• **Reading passage**
******************************

Monday, Dec. 17, 1928
Too Much Smallpox
Surgeon General Hugh Smith Gumming of the Public Health Service, who guards the health of the nation's 120,000,000 people, made his annual accounting to Congress last week.
Smallpox, plague, yellow fever, cholera and typhus are prevalent in various parts of the world. Ships, immigrants, animals (especially rats) may bring the pests into the U. S. Dr. Cumming's small brigade of doctors, dentists, sanitarians, pharmacists, nurses and specialists inspected 21,631 ships, more than 2,000,000 passengers, more than 2,000,000 seamen at domestic, insular and foreign ports. Result: only seven cases of smallpox, one of leprosy and two of typhus reached U. S. quarantine.
Neither here nor abroad were there any pandemic outbreaks of disease last year, and in no country with a modern public health organization did pestilences spread. India continues to harbor bubonic plague, as do French Indo-China, China, Algeria, Madagascar, Nigeria, Siam, Argentina, Ecuador, South Africa, Greece, Russia. Two people in California, however, caught bubonic plague last year--from ground squirrels.
Persons traveling to Siam, Cochin-China, China, and Iraq must still beware cholera; along West Africa yellow fever; in backward Europe typhus; everywhere smallpox.
The U. S. had more smallpox than any other country of the world, except India. This situation irritates Dr. Cumming, an habitually serene Virginian. Chidingly he wrote to Congress:
"It is difficult to understand why this condition is allowed to continue year after year. A large percentage of the property in this country is insured against loss by fire, and a man who fails to provide for his family by taking out life insurance is censured; yet, when smallpox is introduced into a community in the United States it usually finds many victims who have never been vaccinated and others who have not been vaccinated for many years. Nearly 34,000 cases of smallpox in the United States in the calendar year 1927 testify to the neglect of the people to utilize vaccination, the known means of preventing the disease."
Each year Dr. Cumming, who has been in the Public Health Service for more than 30 years and its surgeon general since Woodrow Wilson appointed him so in 1920, calls the health officers of all the states to a conference. Most of them attend and from his quiet, pointed talks get stamina to suppress disease within their districts. But six or seven states are so careless of their epidemiological work that their statistics are rarely considered in Dr. Cumming's survey of the nation's health. In the two score and more who habitually report, last year there were 4,000 needless deaths from measles, 7,000 from whooping cough. Infantile paralysis was a scourge chiefly because its prodromal symptoms are ignored and its after-effects ignorantly fought.
Dr. Cumming made a special point of telling Congress about the fundamental research the Public Health Service is making in various diseases--cancer, tuberculosis, goiter, leprosy, trachoma, undulant fever, typhus fever, Rocky Mountain spotted fever, pneumonia, venereal diseases.
Most Congressmen know Dr. Cumming personally. Few men are better known in Washington. When a telephone rings, and his soft voice asks something for his Public Health Service, he gets that something very quickly.

******************************

• **Data extract**
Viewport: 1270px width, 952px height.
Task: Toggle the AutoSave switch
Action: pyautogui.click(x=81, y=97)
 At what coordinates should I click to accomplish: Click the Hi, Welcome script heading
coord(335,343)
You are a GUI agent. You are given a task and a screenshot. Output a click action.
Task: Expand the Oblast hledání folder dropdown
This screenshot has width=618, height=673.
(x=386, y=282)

******************************

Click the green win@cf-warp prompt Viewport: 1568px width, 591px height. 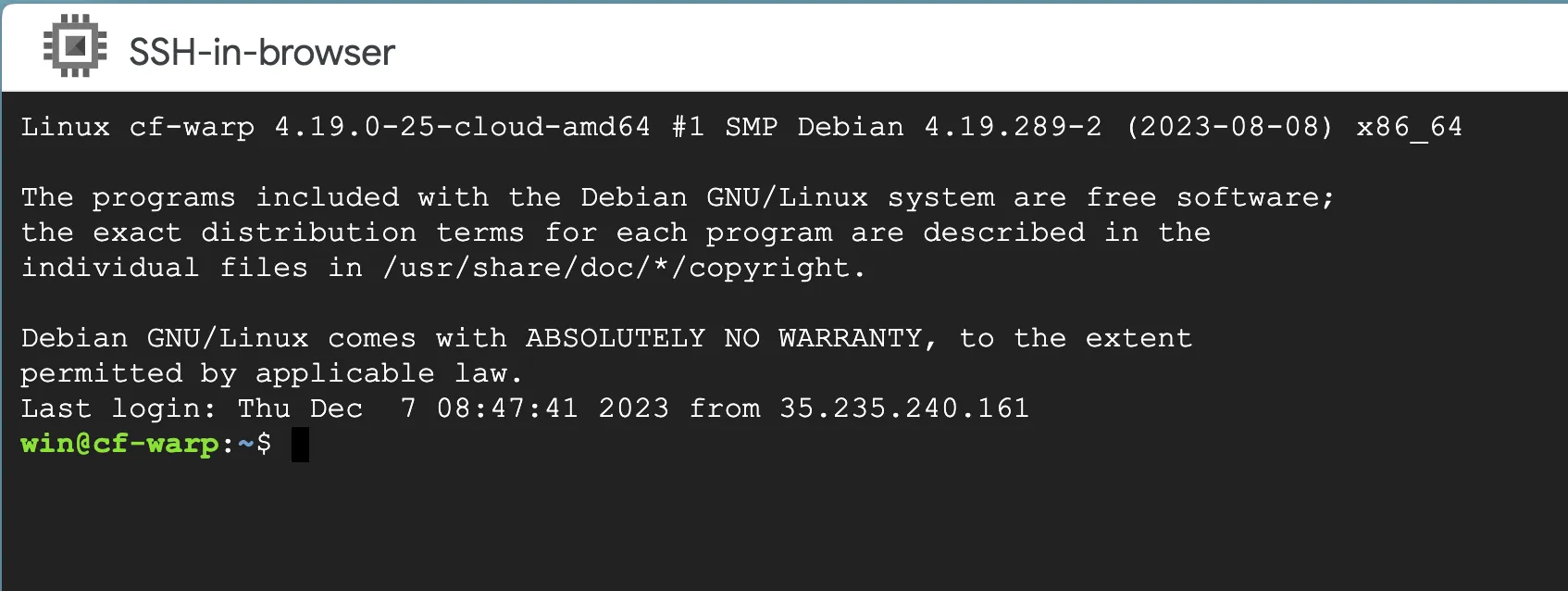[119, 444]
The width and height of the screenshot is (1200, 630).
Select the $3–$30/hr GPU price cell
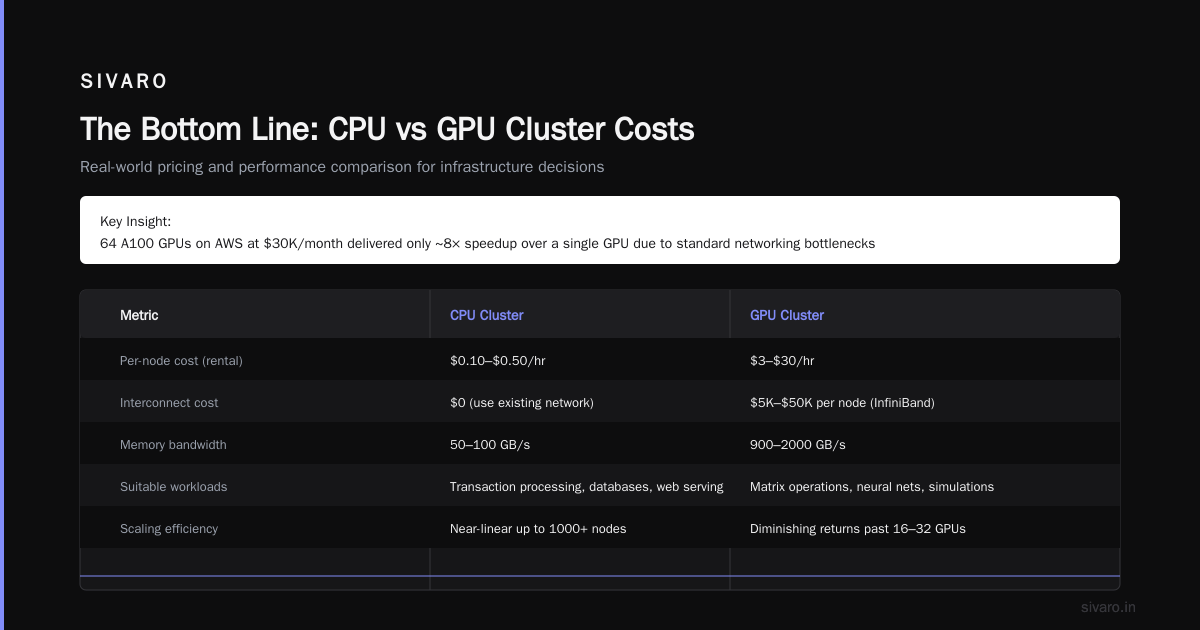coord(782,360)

******************************

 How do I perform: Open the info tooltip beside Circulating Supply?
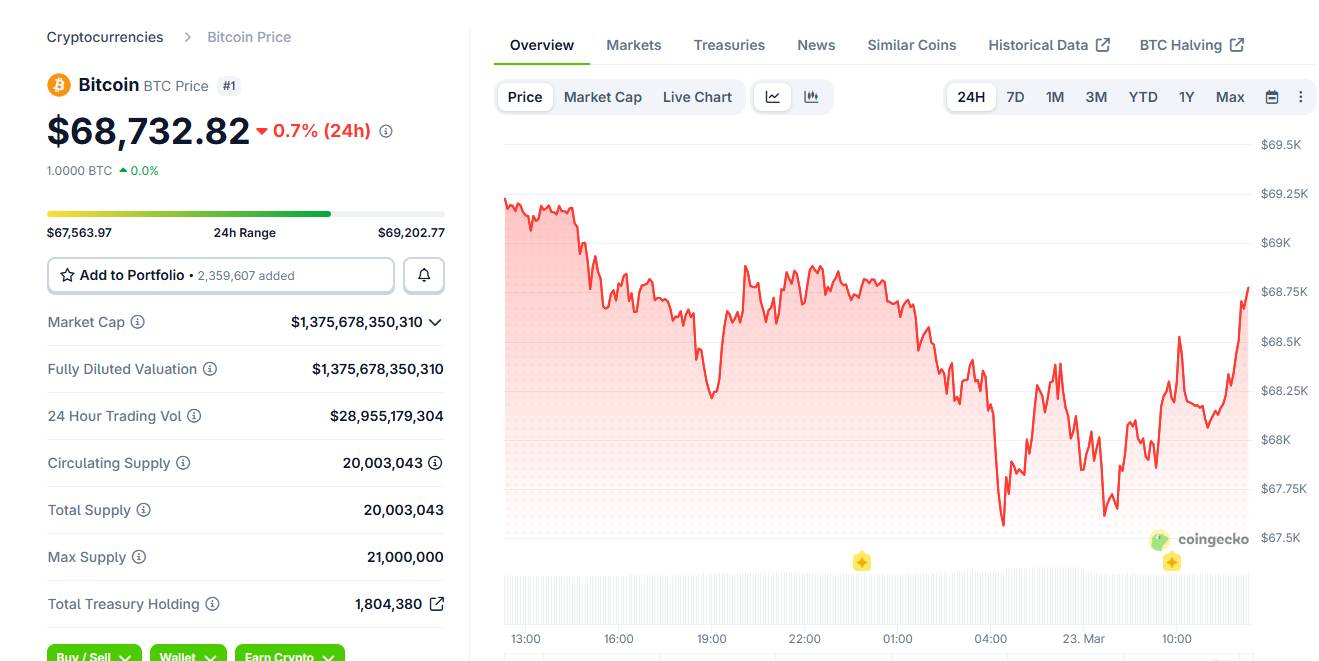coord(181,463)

******************************

• **Task details**
Return, verbatim, the passage of the smallpox article that begins with the words "Neither here nor" and ends with "typhus; everywhere smallpox.".

• **Response area**
Neither here nor abroad were there any pandemic outbreaks of disease last year, and in no country with a modern public health organization did pestilences spread. India continues to harbor bubonic plague, as do French Indo-China, China, Algeria, Madagascar, Nigeria, Siam, Argentina, Ecuador, South Africa, Greece, Russia. Two people in California, however, caught bubonic plague last year--from ground squirrels.
Persons traveling to Siam, Cochin-China, China, and Iraq must still beware cholera; along West Africa yellow fever; in backward Europe typhus; everywhere smallpox.